§ **Listed records**
======

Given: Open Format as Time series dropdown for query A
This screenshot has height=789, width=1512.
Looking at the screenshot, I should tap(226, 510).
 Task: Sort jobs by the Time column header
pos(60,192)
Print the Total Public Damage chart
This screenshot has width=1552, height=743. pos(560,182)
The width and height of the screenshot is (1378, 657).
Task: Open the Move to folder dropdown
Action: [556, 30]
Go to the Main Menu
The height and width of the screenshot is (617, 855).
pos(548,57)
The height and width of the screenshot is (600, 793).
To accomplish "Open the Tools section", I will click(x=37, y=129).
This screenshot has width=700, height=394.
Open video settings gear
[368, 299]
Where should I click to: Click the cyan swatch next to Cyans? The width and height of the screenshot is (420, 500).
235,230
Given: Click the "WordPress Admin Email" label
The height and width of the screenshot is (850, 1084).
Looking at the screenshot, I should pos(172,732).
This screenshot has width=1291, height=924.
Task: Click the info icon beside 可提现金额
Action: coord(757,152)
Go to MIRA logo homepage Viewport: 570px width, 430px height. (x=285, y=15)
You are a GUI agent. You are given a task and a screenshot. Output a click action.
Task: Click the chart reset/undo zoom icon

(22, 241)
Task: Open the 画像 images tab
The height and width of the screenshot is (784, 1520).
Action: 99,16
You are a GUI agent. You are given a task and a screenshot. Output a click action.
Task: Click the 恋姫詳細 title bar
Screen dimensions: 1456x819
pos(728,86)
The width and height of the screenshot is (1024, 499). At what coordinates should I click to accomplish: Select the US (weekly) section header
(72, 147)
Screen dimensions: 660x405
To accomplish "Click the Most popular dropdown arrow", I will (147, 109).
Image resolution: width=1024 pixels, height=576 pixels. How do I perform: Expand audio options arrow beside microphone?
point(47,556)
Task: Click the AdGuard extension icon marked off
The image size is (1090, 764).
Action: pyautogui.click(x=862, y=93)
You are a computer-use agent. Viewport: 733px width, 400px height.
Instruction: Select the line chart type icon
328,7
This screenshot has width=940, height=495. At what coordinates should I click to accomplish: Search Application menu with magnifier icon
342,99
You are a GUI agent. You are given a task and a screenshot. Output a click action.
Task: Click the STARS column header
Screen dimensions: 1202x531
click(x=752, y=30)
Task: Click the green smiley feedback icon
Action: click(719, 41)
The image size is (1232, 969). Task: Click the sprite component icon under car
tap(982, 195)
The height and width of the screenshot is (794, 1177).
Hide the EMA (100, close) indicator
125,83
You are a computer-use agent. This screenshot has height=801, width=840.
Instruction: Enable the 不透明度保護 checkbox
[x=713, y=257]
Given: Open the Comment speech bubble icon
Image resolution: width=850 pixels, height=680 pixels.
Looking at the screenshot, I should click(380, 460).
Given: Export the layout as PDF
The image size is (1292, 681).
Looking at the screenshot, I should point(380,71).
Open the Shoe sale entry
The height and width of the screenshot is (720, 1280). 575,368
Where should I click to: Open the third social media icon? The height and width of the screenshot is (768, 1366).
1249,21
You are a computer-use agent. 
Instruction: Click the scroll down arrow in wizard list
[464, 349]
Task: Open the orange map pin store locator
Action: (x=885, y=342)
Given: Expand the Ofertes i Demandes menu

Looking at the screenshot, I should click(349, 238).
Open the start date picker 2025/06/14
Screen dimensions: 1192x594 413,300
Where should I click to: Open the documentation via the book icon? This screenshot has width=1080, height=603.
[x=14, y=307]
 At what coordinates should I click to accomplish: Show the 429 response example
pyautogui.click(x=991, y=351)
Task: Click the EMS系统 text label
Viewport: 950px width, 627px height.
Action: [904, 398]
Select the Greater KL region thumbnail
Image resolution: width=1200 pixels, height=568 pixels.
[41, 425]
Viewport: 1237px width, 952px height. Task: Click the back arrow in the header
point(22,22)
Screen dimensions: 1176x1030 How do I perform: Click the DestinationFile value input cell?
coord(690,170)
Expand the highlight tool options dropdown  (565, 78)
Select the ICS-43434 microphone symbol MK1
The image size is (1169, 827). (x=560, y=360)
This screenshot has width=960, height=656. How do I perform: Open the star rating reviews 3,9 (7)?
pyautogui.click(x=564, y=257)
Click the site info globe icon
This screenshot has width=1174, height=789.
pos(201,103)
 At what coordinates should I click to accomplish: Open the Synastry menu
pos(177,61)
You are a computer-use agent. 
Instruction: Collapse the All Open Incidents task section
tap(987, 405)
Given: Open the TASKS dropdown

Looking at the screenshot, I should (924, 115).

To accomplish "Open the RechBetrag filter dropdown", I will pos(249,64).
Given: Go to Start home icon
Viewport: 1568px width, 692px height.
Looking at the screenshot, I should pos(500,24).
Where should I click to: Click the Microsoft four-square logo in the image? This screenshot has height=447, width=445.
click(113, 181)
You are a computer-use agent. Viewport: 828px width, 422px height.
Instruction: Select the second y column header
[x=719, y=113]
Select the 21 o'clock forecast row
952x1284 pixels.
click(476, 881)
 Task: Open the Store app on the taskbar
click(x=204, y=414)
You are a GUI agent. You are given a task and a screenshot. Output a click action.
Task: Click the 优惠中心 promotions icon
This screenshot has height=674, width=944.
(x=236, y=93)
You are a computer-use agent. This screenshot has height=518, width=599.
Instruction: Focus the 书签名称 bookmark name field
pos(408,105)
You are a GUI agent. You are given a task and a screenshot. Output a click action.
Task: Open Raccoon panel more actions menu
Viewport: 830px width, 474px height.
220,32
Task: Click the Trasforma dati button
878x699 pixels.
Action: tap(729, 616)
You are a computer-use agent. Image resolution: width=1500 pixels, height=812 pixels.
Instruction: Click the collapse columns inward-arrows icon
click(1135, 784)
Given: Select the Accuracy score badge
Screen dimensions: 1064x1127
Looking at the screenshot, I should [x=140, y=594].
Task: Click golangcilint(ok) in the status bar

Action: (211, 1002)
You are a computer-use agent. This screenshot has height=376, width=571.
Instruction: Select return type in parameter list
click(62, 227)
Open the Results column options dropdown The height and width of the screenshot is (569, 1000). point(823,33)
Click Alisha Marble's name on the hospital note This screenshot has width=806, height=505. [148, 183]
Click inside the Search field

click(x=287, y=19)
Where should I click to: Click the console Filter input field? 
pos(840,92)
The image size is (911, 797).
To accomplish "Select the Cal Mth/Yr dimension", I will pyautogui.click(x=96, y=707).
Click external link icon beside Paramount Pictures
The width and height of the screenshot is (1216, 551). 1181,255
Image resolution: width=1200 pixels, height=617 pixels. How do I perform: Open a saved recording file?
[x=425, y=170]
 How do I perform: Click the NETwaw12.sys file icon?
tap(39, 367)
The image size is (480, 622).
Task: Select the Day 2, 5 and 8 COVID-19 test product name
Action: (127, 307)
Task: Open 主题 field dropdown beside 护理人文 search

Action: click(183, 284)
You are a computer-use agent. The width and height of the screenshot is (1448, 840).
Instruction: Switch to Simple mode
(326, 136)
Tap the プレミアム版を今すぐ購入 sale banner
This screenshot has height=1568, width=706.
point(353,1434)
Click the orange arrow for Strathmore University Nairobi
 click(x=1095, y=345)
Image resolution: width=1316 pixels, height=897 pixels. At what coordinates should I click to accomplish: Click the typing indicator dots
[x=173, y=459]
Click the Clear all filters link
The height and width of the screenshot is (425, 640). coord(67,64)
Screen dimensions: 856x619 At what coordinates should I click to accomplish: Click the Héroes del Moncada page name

======

§ **What this task involves**
Return each line from the records that includes the word "will".

§ **Solution to this task**
To accomplish "Open the Tools section", I will click(x=37, y=129).
To accomplish "Click the Most popular dropdown arrow", I will (147, 109).
To accomplish "Open the RechBetrag filter dropdown", I will pos(249,64).
To accomplish "Select the Cal Mth/Yr dimension", I will pyautogui.click(x=96, y=707).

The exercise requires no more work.